Pinhas Rutenberg (Russian: Пётр Моисеевич Рутенберг, Pyotr Moiseyevich Rutenberg; Hebrew: פנחס רוטנברג; 5 February 1879 – 3 January 1942) was a Russian businessman, hydraulic engineer and political activist. In Russia, he was a member of the Socialist Revolutionary Party and fled due to the Bolshevik revolution. During World War I, he was among the founders of the Jewish Legion and of the American Jewish Congress. Later, he immigrated to Mandatory Palestine and used his education and diplomacy to obtain a concession for production and distribution of electric power and founded the Palestine Electric Corporation in 1923, currently the Israel Electric Corporation. A vocal and committed Zionist, Rutenberg also participated in establishing the Haganah, and founded Palestine Airways. He subsequently served as a president of the Jewish National Council.

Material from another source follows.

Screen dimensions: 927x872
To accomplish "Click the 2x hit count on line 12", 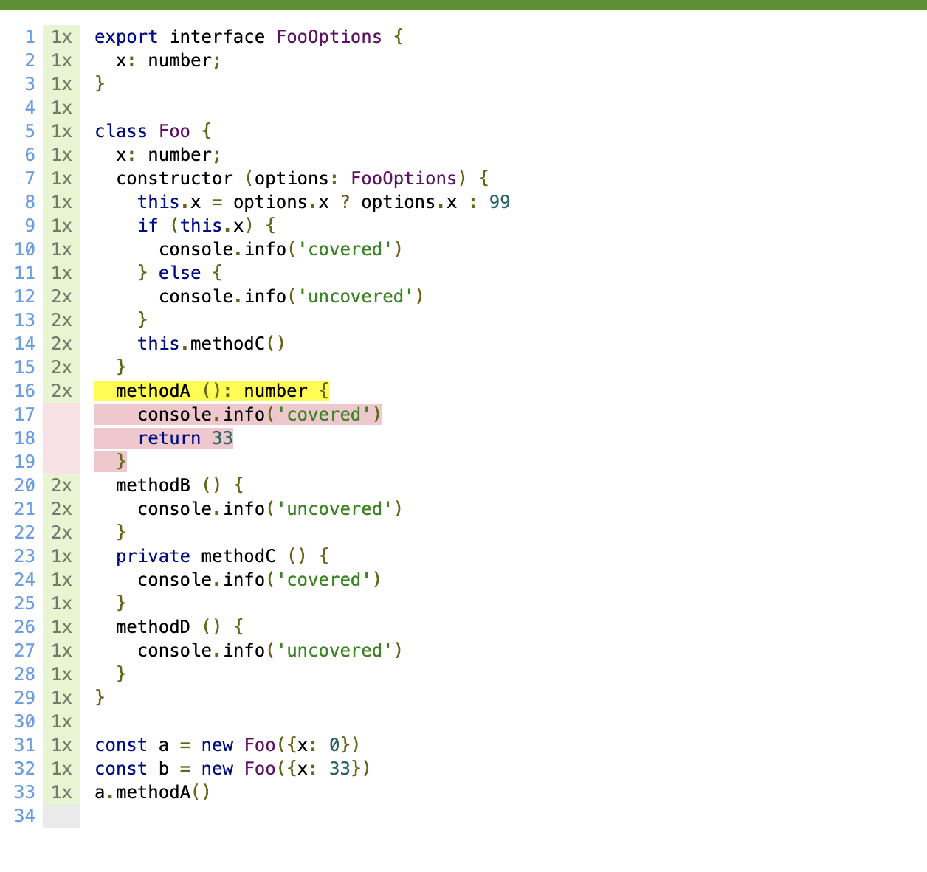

Pinhas Rutenberg was born in the town of Romny, north of Poltava, Russian Empire, now in Ukraine (also the hometown of Haim Arlosoroff and three of the founders of the first kibbutz, Degania). After graduating from a practical high school, he enrolled to the Technology Institute in Saint Petersburg and joined the Socialist-Revolutionary Party (also known as the S.R. or Eser party). He worked as a workshop manager at the Putilov plant, the largest Petersburg factory. The plant was a center of the Assembly of Russian Factory and Plant Workers [ru], founded in 1903 by a popular working-class leader, Father George Gapon. Gapon collaborated in secret with the Police Department (the Okhrana), which believed this to be the way to control the workers' movement. Rutenberg became Gapon's friend, which made him a noticeable figure in the S.R. party.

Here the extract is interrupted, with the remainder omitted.